HDFS Elasticsearch Index
ClusterNode1
ClusterNode 2
ClusterNode m
.
.
.
2. Data storage
wikipedia-parser
(0 taylor) . . . (1999995 zion)
(1 alison) . . . (1999996 dozer)
(2 swift) . . . (1999997 tank)
(3 born) . . . (1999998 trinity)
(4 december) . . . (1999999 neo)
3. Data Processor (Dictionary building)
wikihadoop, StreamWikiDumpInputFormat
dictionary, tfidfmodel
~ 1 hour
Pyspark (Gensim)
multithreading, generator
corpus, dictionary, tfidfmodel
~ 6 hours
GensimWikiCorpusParser
Alias Candidate Entity f1 f2 … fn
Taylor Swift wikipedia:Taylor_Swift 0.91 0.81 … 0.34
wikipedia:Taylor_Swift_(album) 0.42 0.10 … 0.42
wikipedia:1989_(Taylor_Swift_album) 0.71 0.23 … 0.31
wikipedia:Fearless_(Taylor_Swift_song) 0.13 0.22 … 0.23
wikipedia:John_Swift 0.00 0.19 … 0.56
4. Data Processor (Vectorization)
~ 350ms predict entity per alias
Gensim
~ 100ms predict entity per alias
Cython
Wikipedia
Corpus
corpus-parser
corpus-indexer
HDFS
(Wikilinks)
Wikilinks
Corpus
X
Corpus
Data
Processor
Dictionary TF-IDF Model
Machine Learning Module
HDFS
(Wikipedia)
HDFS
(X Corpus)
Elasticsearch1
Elasticsearch2
Elasticsearchn
1
2
3
4
5
6
7
Demo
Linked Entities
1. http://en.wikipedia.org/wiki/Macgyver
2. http://en.wikipedia.org/wiki/Neil_deGrasse_Tyson
3. http://en.wikipedia.org/wiki/Richard_Dean_Anderson
4. http://en.wikipedia.org/wiki/Josh_Holloway
5. http://en.wikipedia.org/wiki/NBC
6. http://en.wikipedia.org/wiki/CBS
7. http://en.wikipedia.org/wiki/James_Wan
8. http://en.wikipedia.org/wiki/Netflix
9. http://en.wikipedia.org/wiki/America_America
http://zap2it.com/2015/10/5-reasons-cbs-macgyver-reboot-isnt-the-worst-idea-ever/
● Tuning pyspark jobs (64 cores, 8GB Driver RAM)

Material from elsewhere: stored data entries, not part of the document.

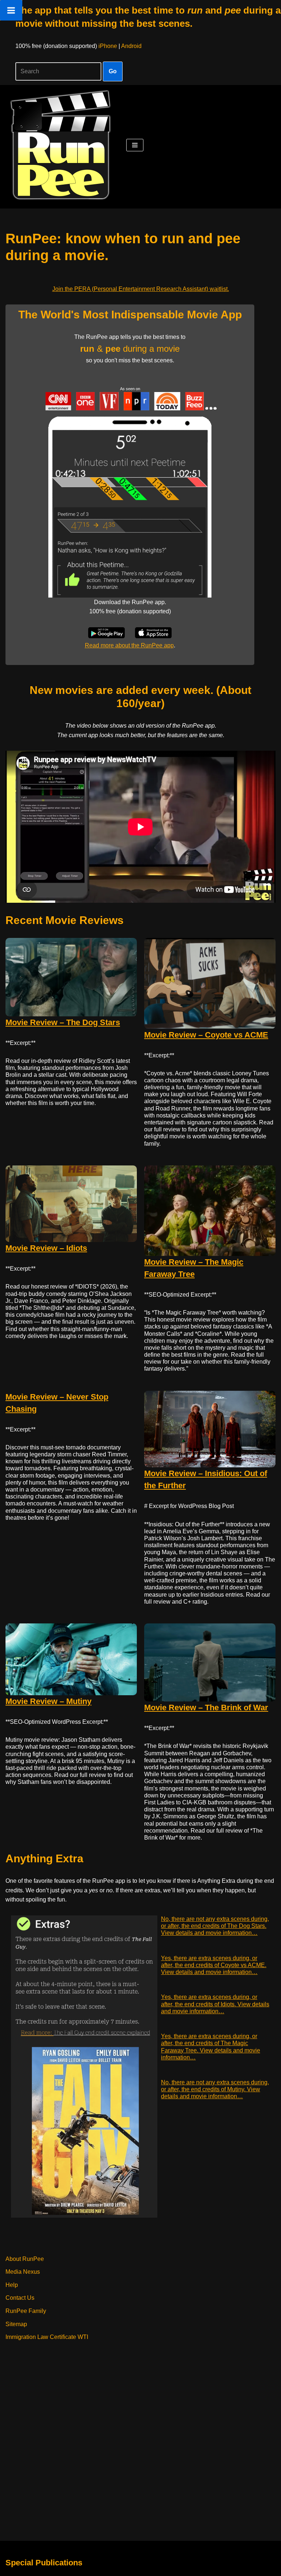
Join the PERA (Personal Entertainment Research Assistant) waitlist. (140, 289)
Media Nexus (22, 2272)
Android (131, 46)
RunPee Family (25, 2311)
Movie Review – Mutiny (48, 1701)
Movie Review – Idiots (46, 1248)
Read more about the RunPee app (129, 645)
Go (113, 71)
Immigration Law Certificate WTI (46, 2337)
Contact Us (19, 2298)
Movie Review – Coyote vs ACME (206, 1034)
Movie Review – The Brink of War (206, 1707)
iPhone (107, 46)
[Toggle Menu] (11, 10)
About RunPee (24, 2259)
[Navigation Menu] (134, 145)
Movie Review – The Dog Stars (62, 1022)
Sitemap (16, 2324)
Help (11, 2285)
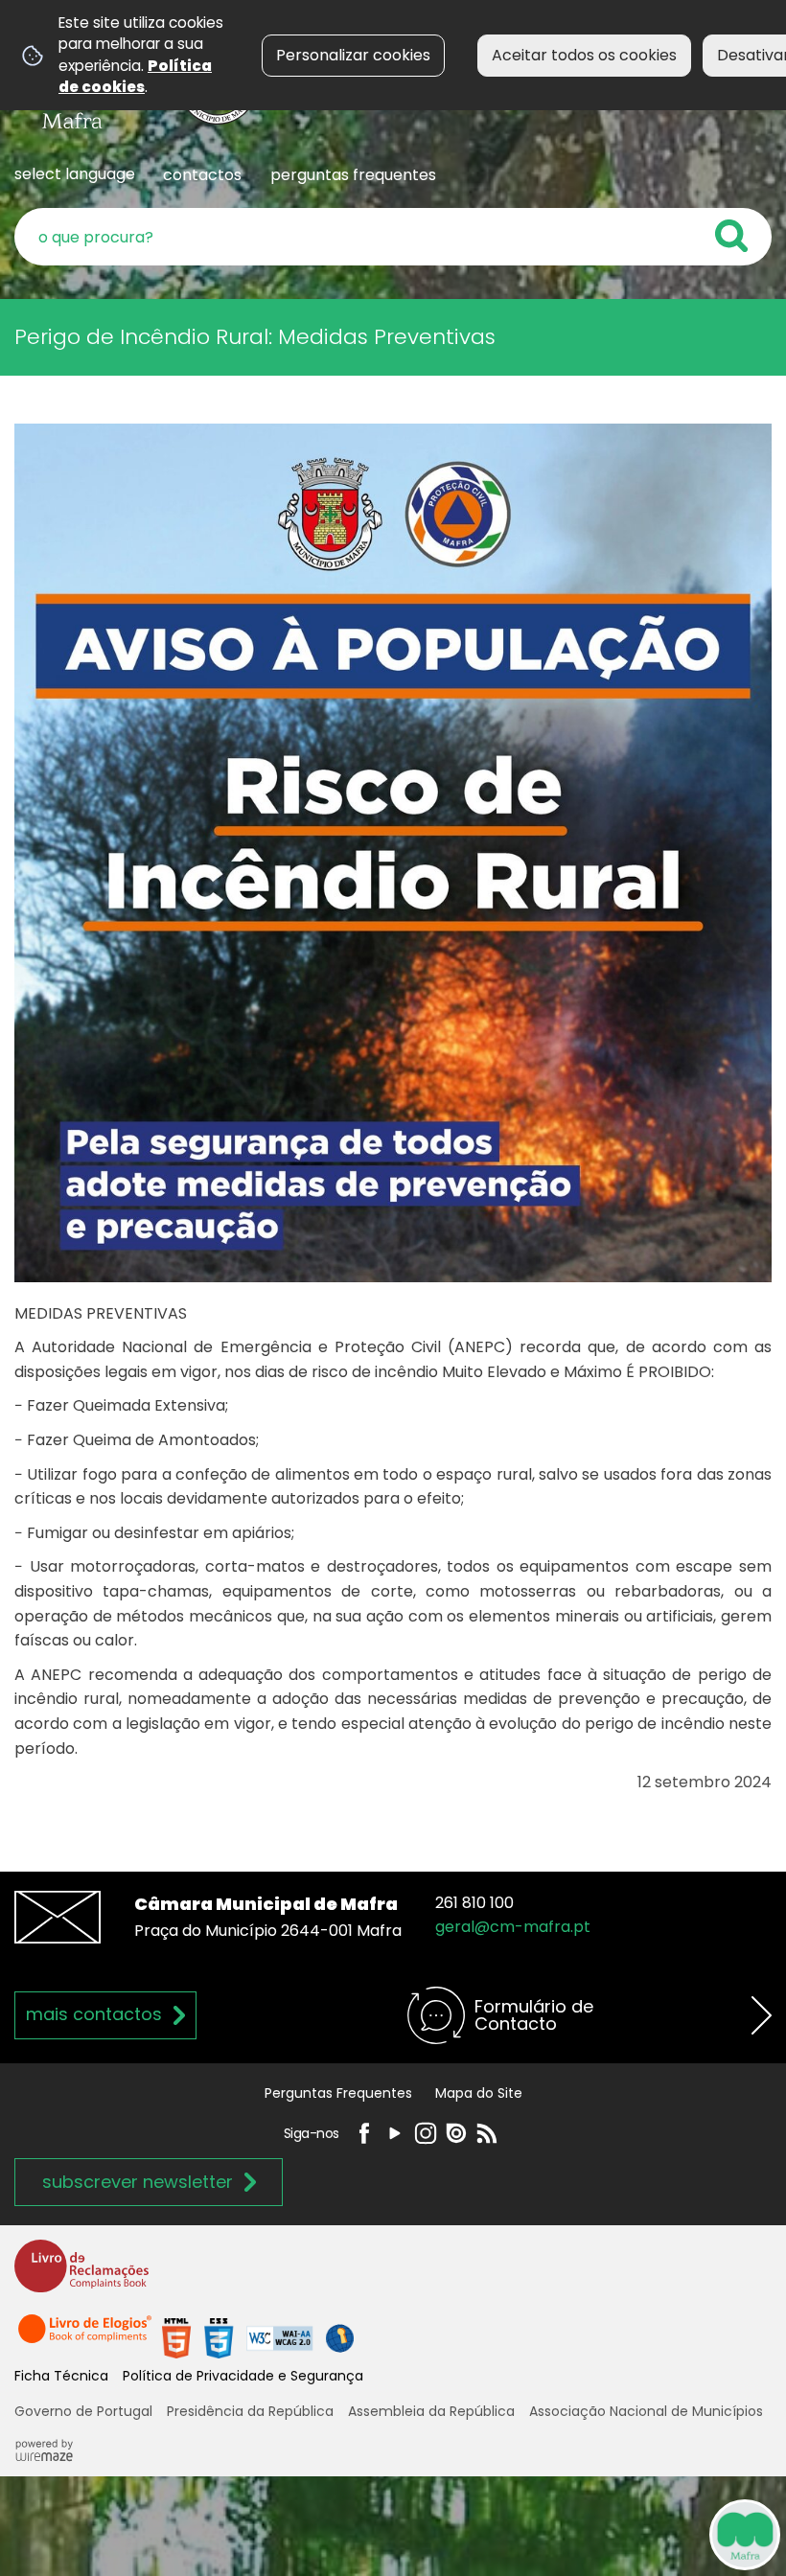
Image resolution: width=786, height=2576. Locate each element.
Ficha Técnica (61, 2375)
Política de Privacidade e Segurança (243, 2375)
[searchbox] (393, 236)
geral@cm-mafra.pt (512, 1927)
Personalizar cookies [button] (353, 55)
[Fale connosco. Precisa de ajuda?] (567, 2534)
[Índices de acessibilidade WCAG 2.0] (258, 2337)
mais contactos (94, 2014)
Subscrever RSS (487, 2133)
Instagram (425, 2133)
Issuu (456, 2133)
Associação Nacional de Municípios (646, 2411)
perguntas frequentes (353, 175)
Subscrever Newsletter (137, 2182)
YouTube (395, 2133)
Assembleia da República (431, 2411)
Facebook (364, 2133)
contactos (202, 175)
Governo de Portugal (83, 2411)
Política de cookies (135, 76)
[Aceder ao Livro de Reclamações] (81, 2275)
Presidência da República (250, 2411)
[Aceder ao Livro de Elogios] (86, 2337)
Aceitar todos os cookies (584, 55)
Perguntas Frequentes (338, 2093)
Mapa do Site (478, 2093)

● Bringing down the elasticsearch cluster
● Rejoining the union after secession (elasticsearch nodes)
● Text Cleaning (lowercasing, character encoding)

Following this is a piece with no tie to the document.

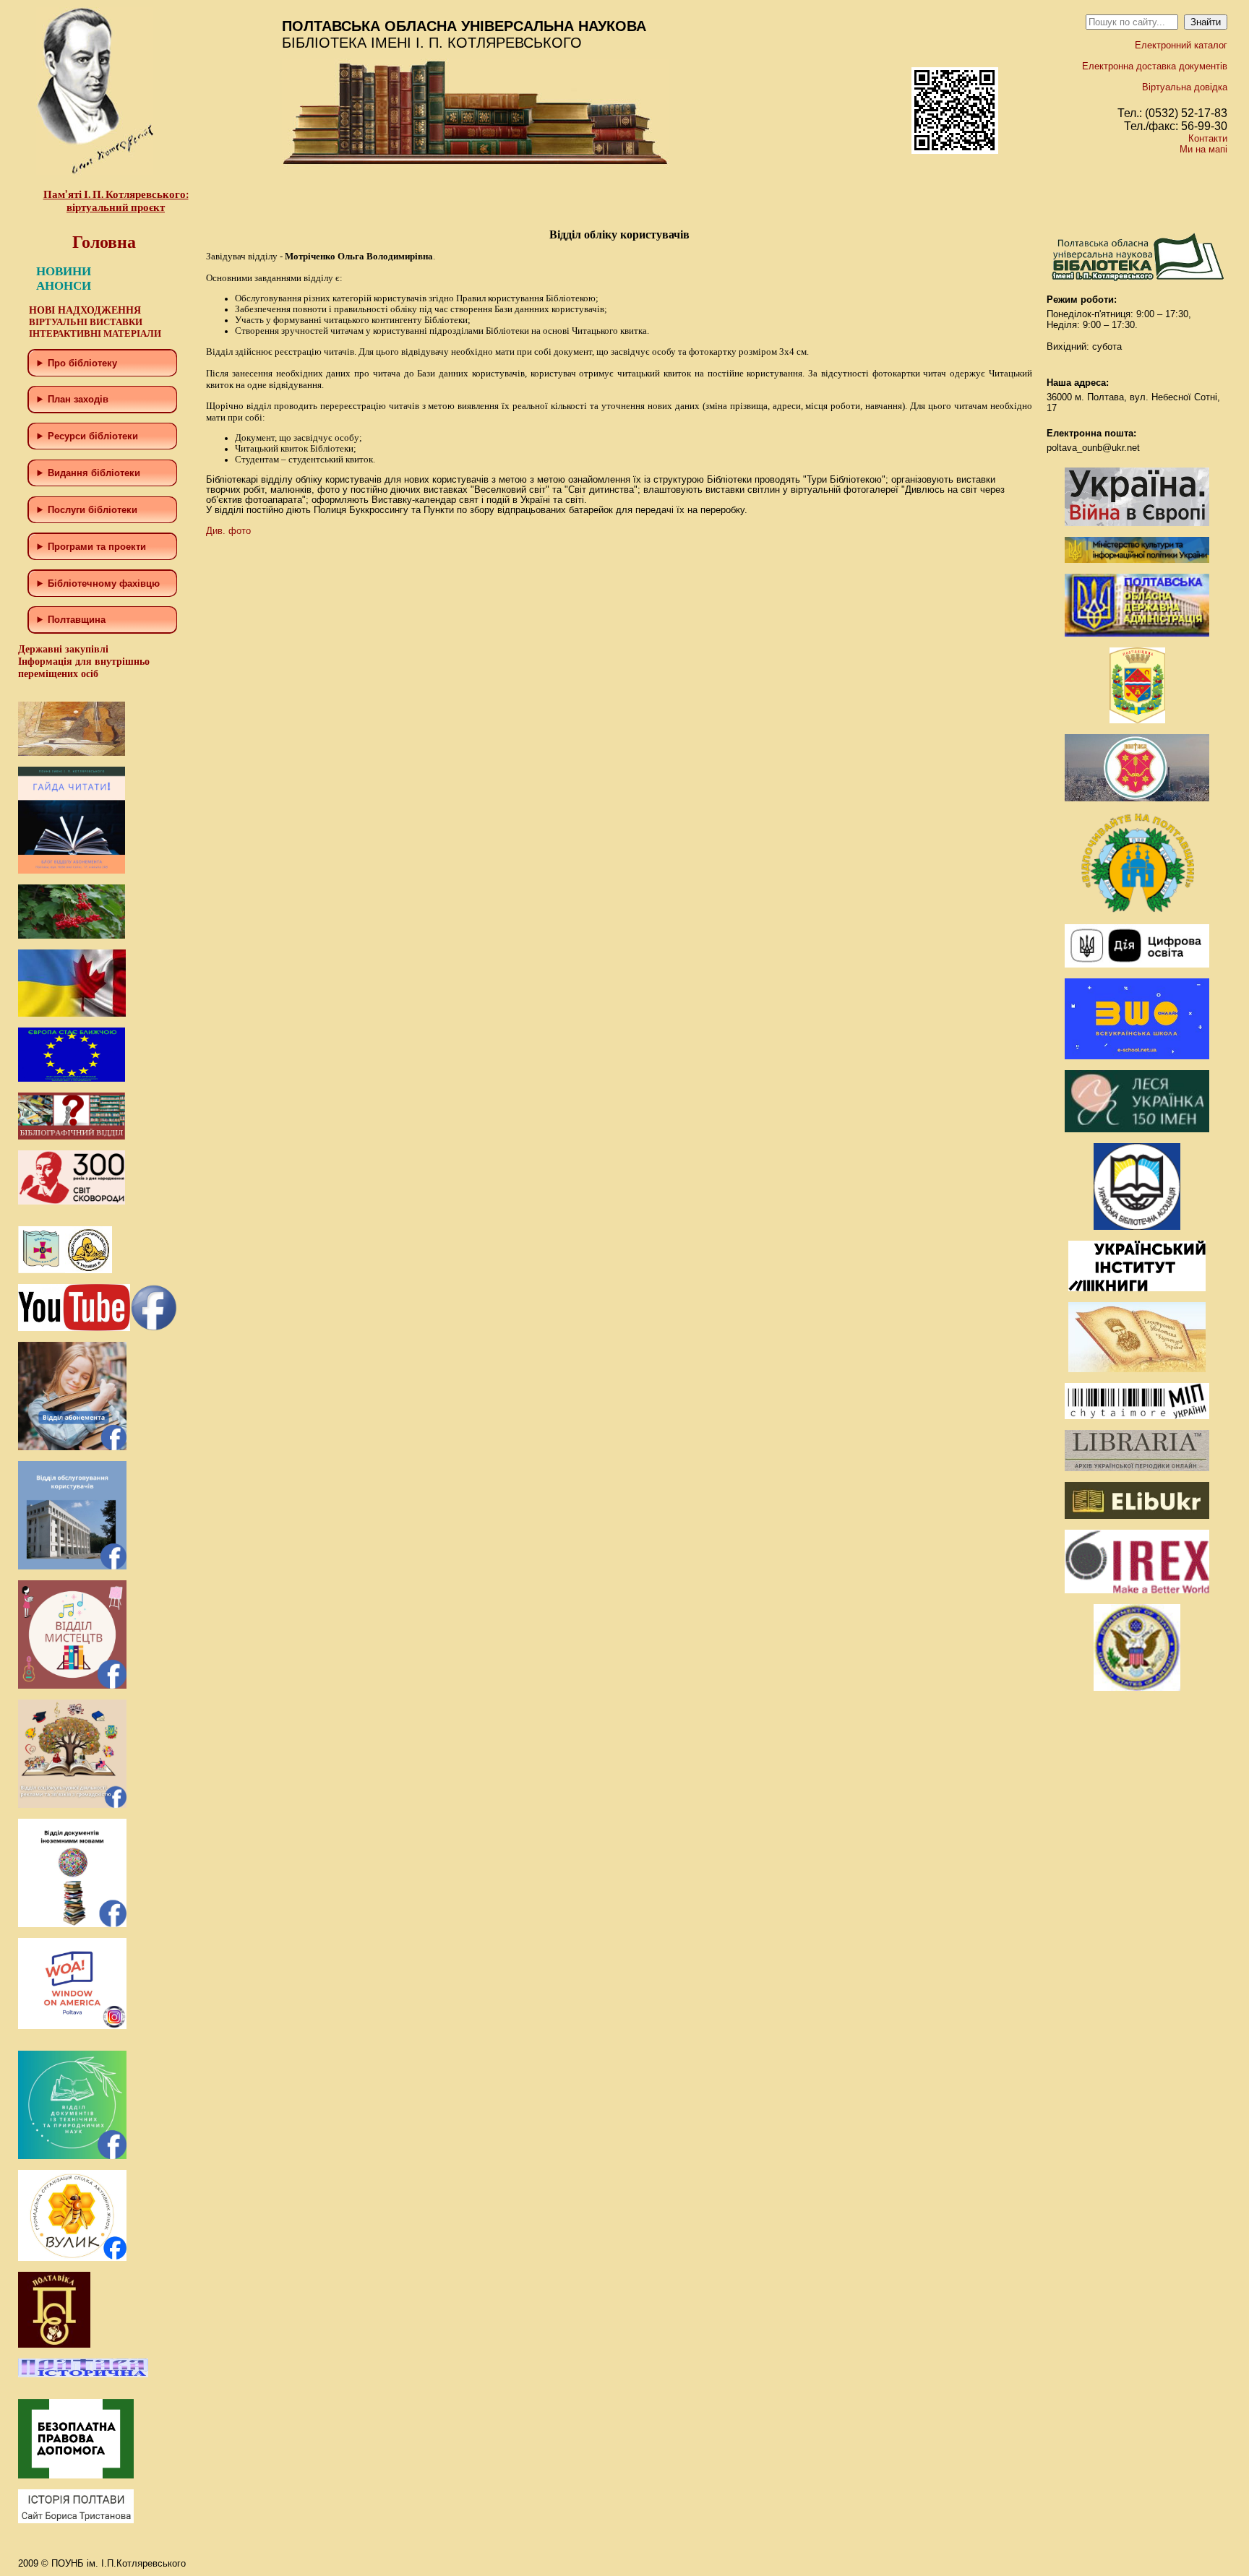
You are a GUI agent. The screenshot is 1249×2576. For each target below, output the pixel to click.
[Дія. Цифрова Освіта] (1137, 964)
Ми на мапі (1203, 149)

● Merging in Hadoop for dictionary creation
Things to watch out for
Getting started is easy.
Sign Up Download SDK Start Building
Visit http://urx.com/sign-up for more information.
Thank you.
delroy@urx.com

More Related Content

Recently uploaded

Invezz.com - Grow your wealth with trading signals
Invezz.com - Grow your wealth with trading signalsInvezz.com - Grow your wealth with trading signals
Invezz.com - Grow your wealth with trading signalsInvezz1
 
Jual Obat Aborsi Surabaya ( Asli No.1 ) 085657271886 Obat Penggugur Kandungan...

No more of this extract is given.